DOSB: „Pechstein ist Opfer“

Berlin..  Zwei Wochen nach ihrem Erfolg vor dem Oberlandesgericht München hat Claudia Pechstein im Kampf um ihren Ruf und eine Millionen-Euro-Schadenersatzklage weiteren Rückenwind bekommen. Eine Experten-Kommission bestätigte am Donnerstag, dass die medizinische Bewertung als Grundlage des Dopingurteils gegen die fünfmalige Eisschnelllauf-Olympiasiegerin falsch war. „Claudia Pechstein gilt damit aus unserer Sicht als Opfer. Man kann nur um Entschuldigung bitten“, erklärte DOSB-Präsident Alfons Hörmann.
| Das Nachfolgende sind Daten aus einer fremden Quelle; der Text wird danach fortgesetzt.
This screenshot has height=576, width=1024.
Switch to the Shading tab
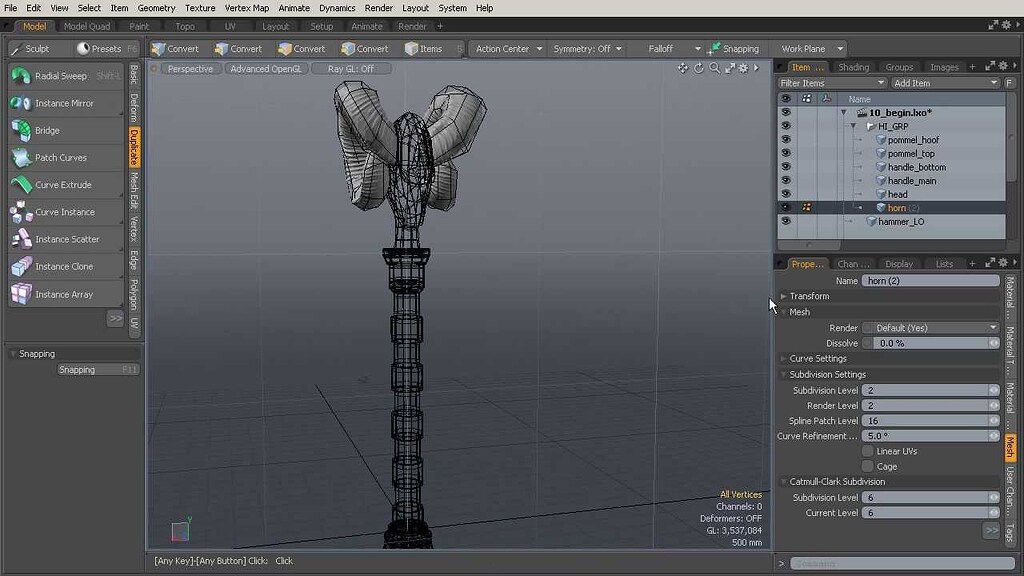click(x=855, y=66)
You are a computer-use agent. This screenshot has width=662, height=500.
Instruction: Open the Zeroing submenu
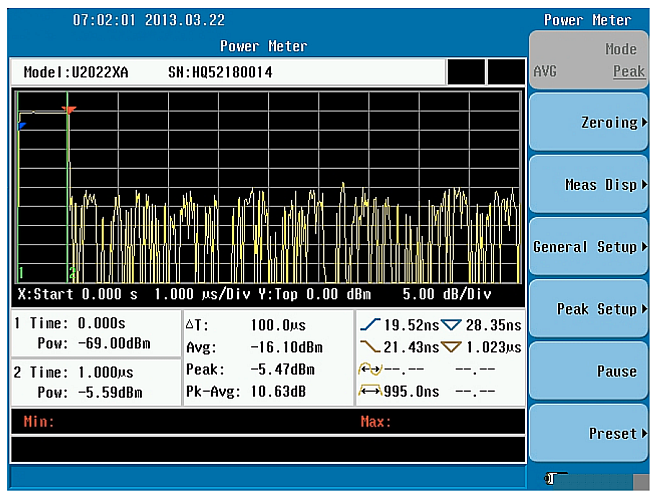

Der Deutsche Olympische Sportbund (DOSB) hatte die Kommission eingesetzt – und stellte sich nun klar auf Pechsteins Seite. „Sie hat über Jahre hinweg eine Konstellation ertragen müssen, die damit wohl ungerechtfertigt war“, sagte Hörmann. Pechstein stufte die Ergebnisse als „zweiten Meilenstein“ ein. „Moralisch fühle ich mich bereits rehabilitiert“, erklärte die 42-Jährige und fügte hinzu: „Erst wenn das Urteil gegen mich aus der Welt ist, die ISU ihren Fehler eingestanden hat und ich finanziell entschädigt wurde, werde ich zur Ruhe kommen.“

Seit rund sechs Jahren erregt der Fall Aufsehen. Pechstein bestreitet Doping und erklärt ihre schwankenden Werte mit einer geerbten Blutanomalie – die das Experten-Gremium nun bestätigte. Aufgrund erhöhter Retikulozyten-Blutwerte hatte sie der Eislaufverband ISU 2009 ohne Doping-Nachweis für zwei Jahre gesperrt. Der Internationale Sportgerichtshof CAS hatte die Sperre bestätigt. Vor zwei Wochen bekam Pechstein vor dem Oberlandesgericht München recht. Im weiteren Ablauf muss nun der Bundesgerichtshof (BGH) das Urteil von München bestätigen, das Pechsteins mit der ISU getroffene Schiedsvereinbarung für unwirksam erklärt und die CAS-Entscheidung nicht anerkannt hatte. Dann könnte sich wieder das OLG mit den Details beschäftigen und auch über ihre Schadenersatzforderung von mindestens 4,4 Millionen Euro verhandeln.